[Word and element locating records]
_ _ _ _ _ _ _
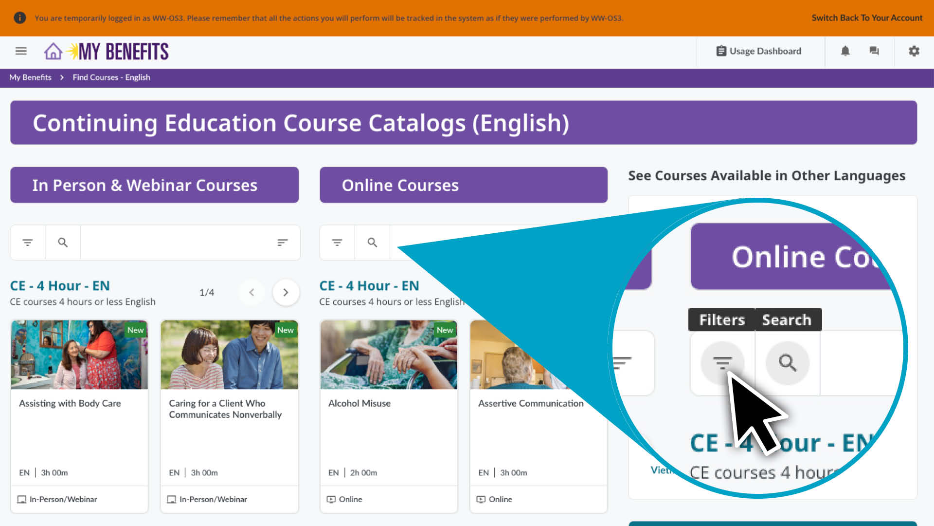Image resolution: width=934 pixels, height=526 pixels.
Task: Click Switch Back To Your Account
Action: (867, 18)
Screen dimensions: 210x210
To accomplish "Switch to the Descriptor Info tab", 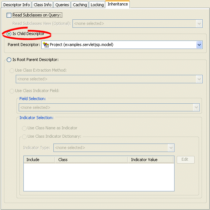I will 16,5.
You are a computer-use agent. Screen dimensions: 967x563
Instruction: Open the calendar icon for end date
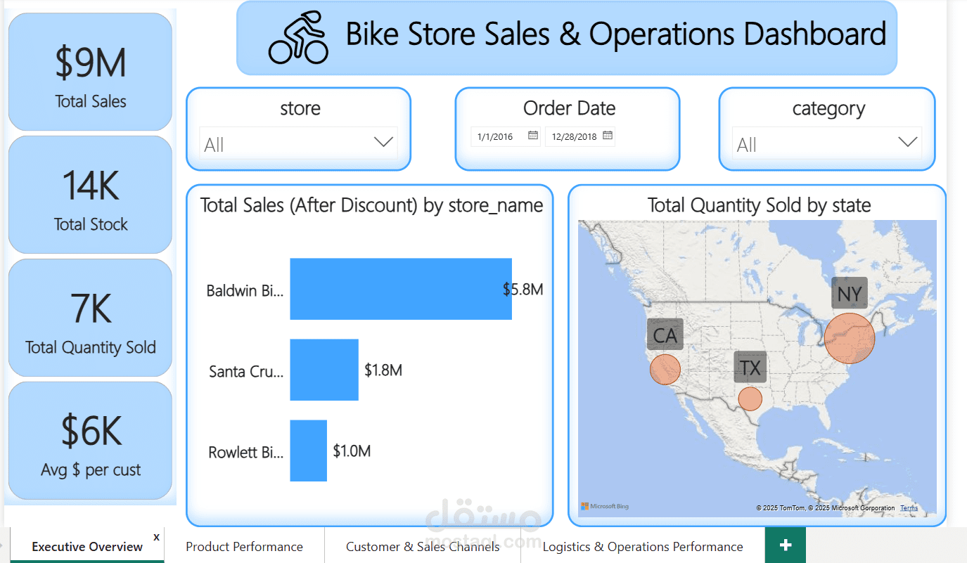[606, 136]
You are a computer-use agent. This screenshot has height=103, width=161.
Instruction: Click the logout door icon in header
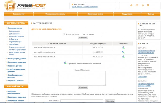tap(148, 5)
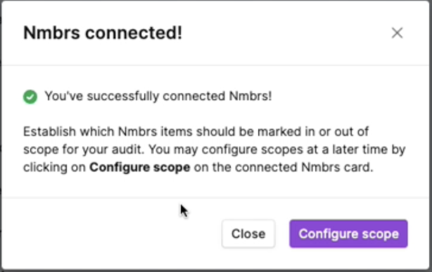Click the white Close button
The width and height of the screenshot is (432, 272).
248,234
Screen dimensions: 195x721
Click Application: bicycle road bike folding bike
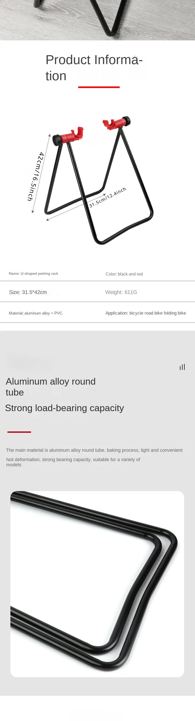click(x=146, y=313)
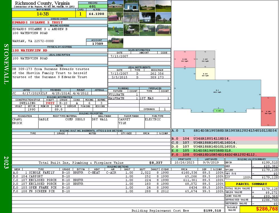This screenshot has width=279, height=213.
Task: Open the brick ranch house photo thumbnail
Action: (116, 6)
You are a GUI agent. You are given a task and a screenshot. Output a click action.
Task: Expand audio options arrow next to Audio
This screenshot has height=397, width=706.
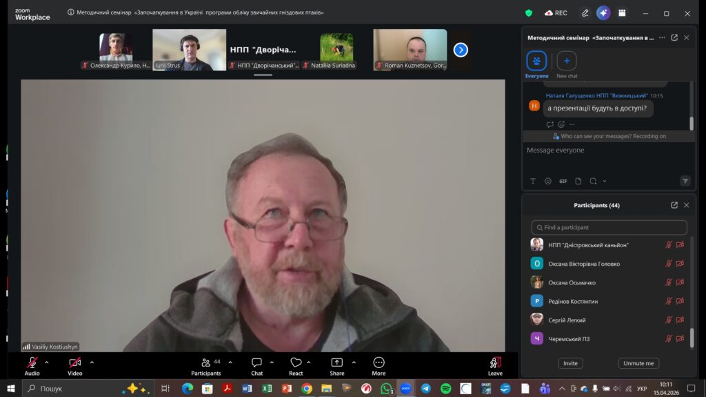[x=47, y=362]
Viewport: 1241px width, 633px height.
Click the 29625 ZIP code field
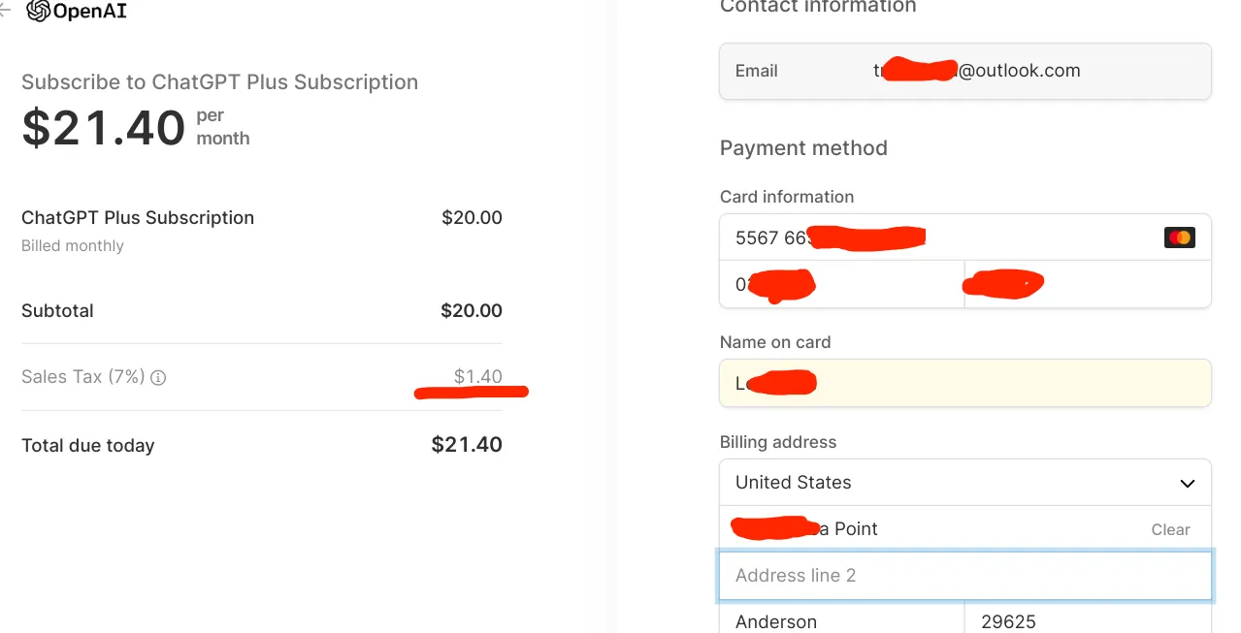pyautogui.click(x=1088, y=617)
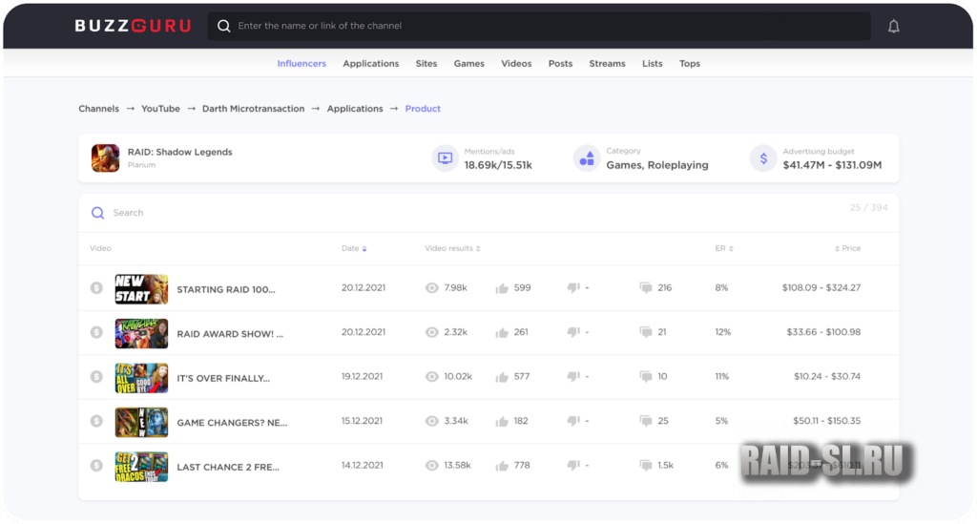Switch to the Streams tab
977x524 pixels.
point(607,64)
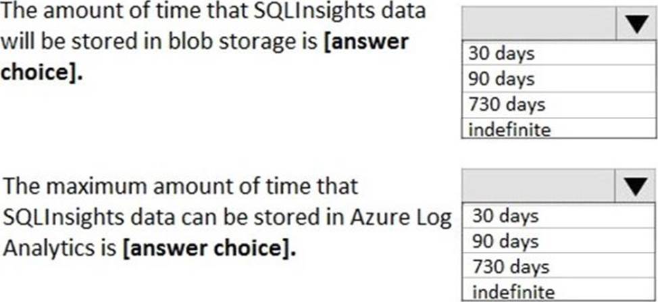Click the bold answer choice text about Log Analytics
This screenshot has width=658, height=302.
click(210, 248)
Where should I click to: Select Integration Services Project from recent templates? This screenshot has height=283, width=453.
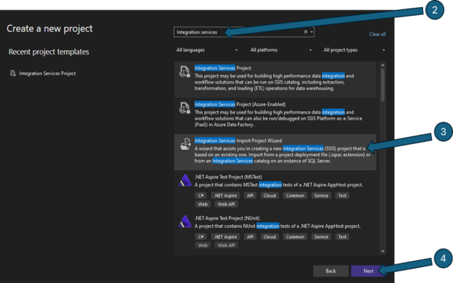(47, 74)
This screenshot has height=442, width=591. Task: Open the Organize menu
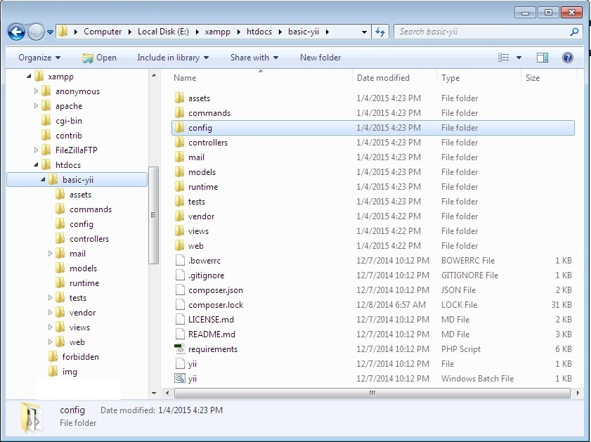tap(33, 57)
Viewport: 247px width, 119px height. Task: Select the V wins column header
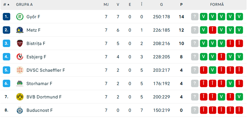(118, 5)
_ _ _ _ _ _ _
Task goal
Render the records above, from the line with "This screenshot has height=442, width=591." through the end, as a Markdown table with the columns "No." and "Line," skipping any blank lines. Leave the pictures out of the table.

Task response
| No. | Line |
|---|---|
| 1 | This screenshot has height=442, width=591. Task: Open the Organize menu |
| 2 | tap(33, 57) |
| 3 | Viewport: 247px width, 119px height. Task: Select the V wins column header |
| 4 | (118, 5) |